Barclays finally charged for having their hands in the till

photo Gideon Bernarl/CC

photo Gideon Bernarl/CC   (Click to enlarge: opens in new window)

Neil Stonelake, Caerphilly Socialist Party

After an investigation of six years, and over nine years following the events concerned, the Serious Fraud Office (SFO) has finally decided to bring charges against Barclays bank.

Four of its former senior managers face prosecution for serious breaches of financial regulations during the banking crisis of 2008.

The allegations centre on loans taken from Qatari investors – and subsequently hidden in the books. Apparently these were used to prop up the bank when it was threatened with part-nationalisation at the same time as Lloyds TSB and the Royal Bank of Scotland.

The executives don’t even think they have done anything wrong.
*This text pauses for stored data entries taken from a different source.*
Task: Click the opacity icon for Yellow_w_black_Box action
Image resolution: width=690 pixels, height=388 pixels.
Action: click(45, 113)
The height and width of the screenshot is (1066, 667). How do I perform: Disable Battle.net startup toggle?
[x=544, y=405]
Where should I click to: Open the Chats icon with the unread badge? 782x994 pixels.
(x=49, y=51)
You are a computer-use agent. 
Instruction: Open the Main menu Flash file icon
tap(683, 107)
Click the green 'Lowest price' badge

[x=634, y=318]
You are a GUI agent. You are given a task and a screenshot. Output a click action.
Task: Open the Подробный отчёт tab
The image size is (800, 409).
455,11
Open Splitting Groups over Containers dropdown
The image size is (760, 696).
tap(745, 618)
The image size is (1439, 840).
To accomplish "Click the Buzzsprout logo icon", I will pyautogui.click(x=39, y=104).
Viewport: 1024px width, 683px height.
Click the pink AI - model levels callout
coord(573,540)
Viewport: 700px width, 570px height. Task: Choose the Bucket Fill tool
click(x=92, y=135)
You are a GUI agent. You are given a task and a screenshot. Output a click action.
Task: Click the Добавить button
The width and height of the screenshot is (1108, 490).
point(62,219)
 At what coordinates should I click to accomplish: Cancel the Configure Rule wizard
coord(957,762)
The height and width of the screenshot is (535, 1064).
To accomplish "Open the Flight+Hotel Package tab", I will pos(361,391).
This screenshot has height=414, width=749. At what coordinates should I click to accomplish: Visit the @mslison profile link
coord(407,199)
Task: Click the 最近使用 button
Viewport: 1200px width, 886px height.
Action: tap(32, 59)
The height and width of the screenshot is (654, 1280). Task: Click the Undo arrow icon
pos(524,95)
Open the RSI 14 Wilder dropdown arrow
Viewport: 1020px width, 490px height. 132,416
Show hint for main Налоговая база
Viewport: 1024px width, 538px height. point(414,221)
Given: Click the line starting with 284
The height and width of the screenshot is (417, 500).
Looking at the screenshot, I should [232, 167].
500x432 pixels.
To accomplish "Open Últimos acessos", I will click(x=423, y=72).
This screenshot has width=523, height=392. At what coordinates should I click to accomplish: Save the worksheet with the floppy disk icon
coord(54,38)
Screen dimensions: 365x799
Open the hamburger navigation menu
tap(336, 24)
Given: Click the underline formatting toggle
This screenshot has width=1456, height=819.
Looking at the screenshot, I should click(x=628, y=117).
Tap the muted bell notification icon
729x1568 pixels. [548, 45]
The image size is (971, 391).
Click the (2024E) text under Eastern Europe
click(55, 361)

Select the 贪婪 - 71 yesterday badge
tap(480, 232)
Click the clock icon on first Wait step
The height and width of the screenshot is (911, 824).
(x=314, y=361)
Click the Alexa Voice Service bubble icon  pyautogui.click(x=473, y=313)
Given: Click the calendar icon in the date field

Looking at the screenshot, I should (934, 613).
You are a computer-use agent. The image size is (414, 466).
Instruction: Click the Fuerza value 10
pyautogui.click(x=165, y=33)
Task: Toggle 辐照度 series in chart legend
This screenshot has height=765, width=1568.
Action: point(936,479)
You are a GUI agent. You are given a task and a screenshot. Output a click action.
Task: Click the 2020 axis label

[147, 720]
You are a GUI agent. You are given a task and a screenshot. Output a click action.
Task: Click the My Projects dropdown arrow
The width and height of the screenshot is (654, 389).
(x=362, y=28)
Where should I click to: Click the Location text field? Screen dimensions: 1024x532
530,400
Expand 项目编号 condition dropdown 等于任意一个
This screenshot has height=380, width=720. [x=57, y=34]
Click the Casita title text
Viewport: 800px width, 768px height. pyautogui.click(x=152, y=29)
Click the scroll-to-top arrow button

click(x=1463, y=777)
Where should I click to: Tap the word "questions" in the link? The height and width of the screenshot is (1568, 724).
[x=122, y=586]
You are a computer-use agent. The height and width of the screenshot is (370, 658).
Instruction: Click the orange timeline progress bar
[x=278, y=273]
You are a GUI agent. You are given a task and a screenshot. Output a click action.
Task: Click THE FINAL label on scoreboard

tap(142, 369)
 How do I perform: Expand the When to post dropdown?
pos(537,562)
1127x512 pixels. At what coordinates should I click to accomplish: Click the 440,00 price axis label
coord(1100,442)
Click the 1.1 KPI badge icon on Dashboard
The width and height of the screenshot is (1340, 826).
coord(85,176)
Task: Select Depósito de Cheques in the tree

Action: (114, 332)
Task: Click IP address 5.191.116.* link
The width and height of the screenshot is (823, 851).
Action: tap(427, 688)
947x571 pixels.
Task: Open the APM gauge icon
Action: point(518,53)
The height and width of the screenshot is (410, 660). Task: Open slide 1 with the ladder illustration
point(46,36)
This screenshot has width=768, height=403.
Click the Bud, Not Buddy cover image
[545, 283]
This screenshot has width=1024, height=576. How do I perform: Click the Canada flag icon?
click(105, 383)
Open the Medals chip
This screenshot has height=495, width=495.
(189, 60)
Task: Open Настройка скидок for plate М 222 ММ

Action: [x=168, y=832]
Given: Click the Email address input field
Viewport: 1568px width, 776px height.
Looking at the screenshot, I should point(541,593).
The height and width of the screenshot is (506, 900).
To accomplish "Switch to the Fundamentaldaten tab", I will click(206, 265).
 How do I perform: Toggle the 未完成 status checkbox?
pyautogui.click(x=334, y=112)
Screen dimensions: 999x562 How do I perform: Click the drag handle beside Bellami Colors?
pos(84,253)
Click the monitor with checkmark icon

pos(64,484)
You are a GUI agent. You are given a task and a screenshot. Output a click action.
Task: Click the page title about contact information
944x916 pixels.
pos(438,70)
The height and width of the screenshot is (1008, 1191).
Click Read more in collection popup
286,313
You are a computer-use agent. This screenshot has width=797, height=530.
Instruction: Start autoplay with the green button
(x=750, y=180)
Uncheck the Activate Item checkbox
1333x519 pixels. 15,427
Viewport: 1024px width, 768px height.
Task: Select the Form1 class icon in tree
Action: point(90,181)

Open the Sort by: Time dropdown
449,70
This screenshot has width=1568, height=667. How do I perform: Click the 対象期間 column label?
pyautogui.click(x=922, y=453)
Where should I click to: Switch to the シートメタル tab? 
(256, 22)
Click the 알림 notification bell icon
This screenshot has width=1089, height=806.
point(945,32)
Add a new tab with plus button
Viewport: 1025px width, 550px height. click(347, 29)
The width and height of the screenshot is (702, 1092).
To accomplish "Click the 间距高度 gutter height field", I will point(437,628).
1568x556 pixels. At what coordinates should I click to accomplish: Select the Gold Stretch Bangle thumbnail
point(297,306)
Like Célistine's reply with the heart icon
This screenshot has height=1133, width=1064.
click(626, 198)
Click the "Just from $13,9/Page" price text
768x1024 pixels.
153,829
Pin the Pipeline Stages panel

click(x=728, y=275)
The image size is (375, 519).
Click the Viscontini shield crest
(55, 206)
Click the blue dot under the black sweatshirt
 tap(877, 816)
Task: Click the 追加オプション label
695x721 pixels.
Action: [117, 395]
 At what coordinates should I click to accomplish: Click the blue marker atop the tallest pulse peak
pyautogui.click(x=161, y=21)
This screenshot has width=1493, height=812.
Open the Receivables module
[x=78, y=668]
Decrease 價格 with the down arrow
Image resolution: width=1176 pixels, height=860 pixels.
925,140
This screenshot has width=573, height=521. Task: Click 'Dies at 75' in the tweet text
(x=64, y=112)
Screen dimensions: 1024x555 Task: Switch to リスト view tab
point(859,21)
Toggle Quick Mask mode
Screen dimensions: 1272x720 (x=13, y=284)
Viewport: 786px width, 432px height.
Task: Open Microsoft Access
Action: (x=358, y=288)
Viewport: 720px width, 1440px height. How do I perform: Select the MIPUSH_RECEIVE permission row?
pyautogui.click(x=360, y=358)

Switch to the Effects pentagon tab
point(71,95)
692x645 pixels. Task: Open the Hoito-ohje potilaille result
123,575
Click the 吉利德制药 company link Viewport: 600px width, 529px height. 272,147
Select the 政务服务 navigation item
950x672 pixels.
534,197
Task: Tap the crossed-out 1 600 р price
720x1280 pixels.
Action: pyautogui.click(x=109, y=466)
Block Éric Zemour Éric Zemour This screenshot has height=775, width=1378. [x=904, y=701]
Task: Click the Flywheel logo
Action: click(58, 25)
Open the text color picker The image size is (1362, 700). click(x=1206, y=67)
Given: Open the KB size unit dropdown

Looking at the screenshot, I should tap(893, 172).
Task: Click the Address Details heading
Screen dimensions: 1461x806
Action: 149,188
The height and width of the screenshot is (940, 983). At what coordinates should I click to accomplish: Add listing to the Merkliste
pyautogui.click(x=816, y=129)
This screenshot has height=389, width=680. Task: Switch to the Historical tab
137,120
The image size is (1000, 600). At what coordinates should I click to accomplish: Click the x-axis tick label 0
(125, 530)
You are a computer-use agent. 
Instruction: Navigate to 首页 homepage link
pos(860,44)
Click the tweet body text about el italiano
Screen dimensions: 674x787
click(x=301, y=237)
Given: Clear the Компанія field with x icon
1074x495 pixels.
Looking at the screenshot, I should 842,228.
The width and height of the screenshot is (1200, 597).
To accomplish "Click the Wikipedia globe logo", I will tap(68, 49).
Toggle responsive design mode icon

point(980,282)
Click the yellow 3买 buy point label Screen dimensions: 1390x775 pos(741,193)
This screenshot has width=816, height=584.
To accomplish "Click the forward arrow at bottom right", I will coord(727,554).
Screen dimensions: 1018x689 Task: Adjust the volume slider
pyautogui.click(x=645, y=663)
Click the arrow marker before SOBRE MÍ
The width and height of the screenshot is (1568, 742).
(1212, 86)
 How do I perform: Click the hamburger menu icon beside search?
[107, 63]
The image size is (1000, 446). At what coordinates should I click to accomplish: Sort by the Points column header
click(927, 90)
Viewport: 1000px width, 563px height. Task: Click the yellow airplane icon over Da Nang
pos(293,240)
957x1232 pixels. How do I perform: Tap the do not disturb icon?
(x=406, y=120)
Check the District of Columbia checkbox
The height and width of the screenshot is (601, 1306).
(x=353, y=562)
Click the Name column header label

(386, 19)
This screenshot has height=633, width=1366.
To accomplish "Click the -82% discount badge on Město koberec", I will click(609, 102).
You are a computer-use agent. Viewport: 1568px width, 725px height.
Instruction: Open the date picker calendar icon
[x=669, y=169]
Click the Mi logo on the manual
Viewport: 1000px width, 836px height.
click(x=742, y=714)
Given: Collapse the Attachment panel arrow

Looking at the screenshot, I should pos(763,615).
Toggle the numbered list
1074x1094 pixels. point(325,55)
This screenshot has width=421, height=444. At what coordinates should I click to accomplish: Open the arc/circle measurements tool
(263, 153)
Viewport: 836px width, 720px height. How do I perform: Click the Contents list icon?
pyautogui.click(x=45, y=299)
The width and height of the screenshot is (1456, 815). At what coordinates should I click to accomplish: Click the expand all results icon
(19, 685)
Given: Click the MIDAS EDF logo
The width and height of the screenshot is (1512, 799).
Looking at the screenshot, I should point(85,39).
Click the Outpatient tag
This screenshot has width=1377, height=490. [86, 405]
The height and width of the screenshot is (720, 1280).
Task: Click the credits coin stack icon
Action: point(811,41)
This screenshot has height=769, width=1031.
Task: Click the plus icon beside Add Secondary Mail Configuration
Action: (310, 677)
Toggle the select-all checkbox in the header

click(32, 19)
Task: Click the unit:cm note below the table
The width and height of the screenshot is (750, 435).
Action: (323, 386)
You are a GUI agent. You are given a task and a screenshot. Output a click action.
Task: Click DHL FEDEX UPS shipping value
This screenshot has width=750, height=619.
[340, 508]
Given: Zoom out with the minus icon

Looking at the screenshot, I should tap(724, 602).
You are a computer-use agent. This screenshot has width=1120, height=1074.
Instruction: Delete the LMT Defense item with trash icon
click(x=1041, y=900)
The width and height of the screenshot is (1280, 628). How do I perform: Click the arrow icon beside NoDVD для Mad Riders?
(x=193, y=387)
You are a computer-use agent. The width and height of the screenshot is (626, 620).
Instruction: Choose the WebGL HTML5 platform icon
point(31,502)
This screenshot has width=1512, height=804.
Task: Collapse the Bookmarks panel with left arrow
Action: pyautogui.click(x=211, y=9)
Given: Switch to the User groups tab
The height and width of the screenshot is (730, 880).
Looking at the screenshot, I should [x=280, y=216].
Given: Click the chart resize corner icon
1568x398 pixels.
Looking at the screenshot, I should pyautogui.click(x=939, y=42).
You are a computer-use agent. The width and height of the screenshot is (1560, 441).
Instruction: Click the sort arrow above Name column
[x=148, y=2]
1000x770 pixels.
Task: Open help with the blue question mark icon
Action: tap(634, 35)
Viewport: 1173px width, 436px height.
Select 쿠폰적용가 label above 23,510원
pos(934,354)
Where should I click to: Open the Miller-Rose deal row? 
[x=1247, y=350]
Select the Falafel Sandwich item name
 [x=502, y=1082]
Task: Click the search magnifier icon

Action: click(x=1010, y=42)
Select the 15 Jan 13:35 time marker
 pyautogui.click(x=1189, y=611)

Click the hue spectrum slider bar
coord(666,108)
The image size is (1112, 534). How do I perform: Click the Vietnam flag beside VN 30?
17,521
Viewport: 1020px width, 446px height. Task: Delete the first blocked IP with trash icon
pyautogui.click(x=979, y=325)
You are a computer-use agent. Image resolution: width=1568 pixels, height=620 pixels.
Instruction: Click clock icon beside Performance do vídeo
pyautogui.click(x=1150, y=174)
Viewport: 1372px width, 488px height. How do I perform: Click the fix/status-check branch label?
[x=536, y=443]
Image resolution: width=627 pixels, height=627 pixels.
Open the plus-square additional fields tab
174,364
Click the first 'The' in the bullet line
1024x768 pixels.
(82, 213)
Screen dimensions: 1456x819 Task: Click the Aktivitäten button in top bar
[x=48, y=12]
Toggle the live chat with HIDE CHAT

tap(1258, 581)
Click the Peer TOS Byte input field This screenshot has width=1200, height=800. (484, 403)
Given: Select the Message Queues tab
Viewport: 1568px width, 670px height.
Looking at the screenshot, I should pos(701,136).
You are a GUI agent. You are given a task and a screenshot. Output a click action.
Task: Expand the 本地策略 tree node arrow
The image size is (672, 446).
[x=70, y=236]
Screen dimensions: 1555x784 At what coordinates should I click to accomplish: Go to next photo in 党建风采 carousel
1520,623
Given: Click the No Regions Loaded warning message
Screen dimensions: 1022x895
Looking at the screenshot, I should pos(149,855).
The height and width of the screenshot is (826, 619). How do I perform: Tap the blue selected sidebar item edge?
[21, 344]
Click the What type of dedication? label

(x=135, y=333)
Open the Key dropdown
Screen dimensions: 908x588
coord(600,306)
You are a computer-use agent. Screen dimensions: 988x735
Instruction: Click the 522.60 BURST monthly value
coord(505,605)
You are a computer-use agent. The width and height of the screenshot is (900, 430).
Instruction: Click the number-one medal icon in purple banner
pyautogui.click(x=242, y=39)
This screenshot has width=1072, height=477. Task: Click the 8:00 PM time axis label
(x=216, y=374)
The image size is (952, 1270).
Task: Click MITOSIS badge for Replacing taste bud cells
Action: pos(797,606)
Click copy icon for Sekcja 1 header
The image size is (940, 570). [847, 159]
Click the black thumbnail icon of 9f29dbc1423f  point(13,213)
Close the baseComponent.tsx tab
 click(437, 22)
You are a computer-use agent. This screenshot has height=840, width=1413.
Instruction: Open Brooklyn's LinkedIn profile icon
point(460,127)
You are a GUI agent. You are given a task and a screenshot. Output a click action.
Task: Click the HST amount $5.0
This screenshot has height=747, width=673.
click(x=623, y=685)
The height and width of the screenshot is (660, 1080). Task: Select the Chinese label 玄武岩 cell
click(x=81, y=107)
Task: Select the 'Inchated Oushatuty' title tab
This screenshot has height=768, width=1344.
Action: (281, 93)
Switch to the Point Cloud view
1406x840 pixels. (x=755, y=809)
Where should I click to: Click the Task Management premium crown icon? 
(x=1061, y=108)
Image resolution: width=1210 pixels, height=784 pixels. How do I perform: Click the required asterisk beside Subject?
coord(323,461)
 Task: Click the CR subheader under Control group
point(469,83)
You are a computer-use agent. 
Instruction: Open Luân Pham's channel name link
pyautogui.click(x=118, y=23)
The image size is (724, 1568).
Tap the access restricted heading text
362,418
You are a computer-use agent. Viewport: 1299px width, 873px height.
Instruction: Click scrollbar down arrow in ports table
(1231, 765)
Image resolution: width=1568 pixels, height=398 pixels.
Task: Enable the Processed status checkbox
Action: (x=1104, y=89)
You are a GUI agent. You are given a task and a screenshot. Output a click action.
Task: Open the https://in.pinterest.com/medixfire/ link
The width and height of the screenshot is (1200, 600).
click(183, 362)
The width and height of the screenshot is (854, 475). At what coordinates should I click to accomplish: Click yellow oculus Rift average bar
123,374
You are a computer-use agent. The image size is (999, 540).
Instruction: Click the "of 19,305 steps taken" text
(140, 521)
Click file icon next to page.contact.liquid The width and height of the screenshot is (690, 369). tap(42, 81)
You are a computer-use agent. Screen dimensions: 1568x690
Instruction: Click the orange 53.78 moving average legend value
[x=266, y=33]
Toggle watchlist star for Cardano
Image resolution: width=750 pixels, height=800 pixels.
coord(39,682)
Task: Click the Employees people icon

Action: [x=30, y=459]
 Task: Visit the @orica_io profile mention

Readers of the Socialist will not be surprised to learn that senior officers in banking have acted in ways alleged to be systematically and blatantly corrupt. Any crackdown is to be welcomed, even at this late stage.

Nevertheless, it all comes too little and too late. The SFO has always been the sort of watchdog that big business likes: slow and ponderous with very few teeth.

The fact is that even throwing some of the executives into prison would do no more than paper over the cracks in the fundamentally exploitative system of capitalism.

Gordon Brown took action to save the banks in 2008-09. He nationalised the debt instead of the whole banks – and, we would add, missed out the commanding heights of the economy too.

Now everybody owes as a result of the bankers’ incompetence and greed.

What Barclays is alleged to have run is a money carousel. Capitalists in Qatar fund the banks to stay privately owned, while they get a return on their investment after the state has sorted out capitalism’s latest mess at massive public expense.

And the whole affair probably wouldn’t have come to light if Qatar hadn’t blotted its copy book with the other petrodollar merchants.

Advocates of creating a ‘national investment bank’ without taking the other major finance institutions into public ownership should reflect on how easy Barclays’ actions were to commit.